(Stored items)
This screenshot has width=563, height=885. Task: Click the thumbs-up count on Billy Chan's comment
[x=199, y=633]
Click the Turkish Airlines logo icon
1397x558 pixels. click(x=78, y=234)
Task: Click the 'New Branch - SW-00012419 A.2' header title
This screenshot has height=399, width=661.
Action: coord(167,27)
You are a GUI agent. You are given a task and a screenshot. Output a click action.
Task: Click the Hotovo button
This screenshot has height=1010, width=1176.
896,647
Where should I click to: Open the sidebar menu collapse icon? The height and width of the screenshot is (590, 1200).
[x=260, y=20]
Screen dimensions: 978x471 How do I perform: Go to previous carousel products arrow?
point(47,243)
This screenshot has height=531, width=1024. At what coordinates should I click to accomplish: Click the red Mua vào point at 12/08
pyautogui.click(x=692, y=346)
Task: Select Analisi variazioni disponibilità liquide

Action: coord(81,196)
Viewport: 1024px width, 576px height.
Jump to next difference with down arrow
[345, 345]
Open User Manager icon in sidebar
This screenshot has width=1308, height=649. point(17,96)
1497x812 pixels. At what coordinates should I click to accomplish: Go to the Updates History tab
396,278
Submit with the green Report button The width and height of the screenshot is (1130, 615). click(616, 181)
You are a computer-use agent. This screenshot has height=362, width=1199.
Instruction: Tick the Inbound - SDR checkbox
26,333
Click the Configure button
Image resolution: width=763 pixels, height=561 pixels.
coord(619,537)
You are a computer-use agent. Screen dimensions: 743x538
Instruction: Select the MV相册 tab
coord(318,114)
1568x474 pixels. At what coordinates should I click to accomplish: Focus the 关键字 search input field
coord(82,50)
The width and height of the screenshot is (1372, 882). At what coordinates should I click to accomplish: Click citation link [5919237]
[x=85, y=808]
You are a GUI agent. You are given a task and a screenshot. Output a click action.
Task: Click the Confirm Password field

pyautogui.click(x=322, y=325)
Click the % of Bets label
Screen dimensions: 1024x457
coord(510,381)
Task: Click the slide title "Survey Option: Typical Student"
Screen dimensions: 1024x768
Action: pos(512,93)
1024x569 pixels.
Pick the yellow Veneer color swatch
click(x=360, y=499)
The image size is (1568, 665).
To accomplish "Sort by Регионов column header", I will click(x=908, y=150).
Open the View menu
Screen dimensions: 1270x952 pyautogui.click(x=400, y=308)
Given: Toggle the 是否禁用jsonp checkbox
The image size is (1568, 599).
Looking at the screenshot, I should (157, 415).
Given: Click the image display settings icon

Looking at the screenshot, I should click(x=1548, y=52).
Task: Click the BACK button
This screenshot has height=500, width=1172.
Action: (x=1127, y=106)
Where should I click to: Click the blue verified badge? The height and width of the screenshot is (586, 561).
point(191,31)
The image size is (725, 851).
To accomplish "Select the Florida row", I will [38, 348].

# Task statement
Lines containing the word "computer" are to be pulled from the records and copied.

# Reply
You are a computer-use agent. This screenshot has height=362, width=1199.
You are a computer-use agent. Screen dimensions: 743x538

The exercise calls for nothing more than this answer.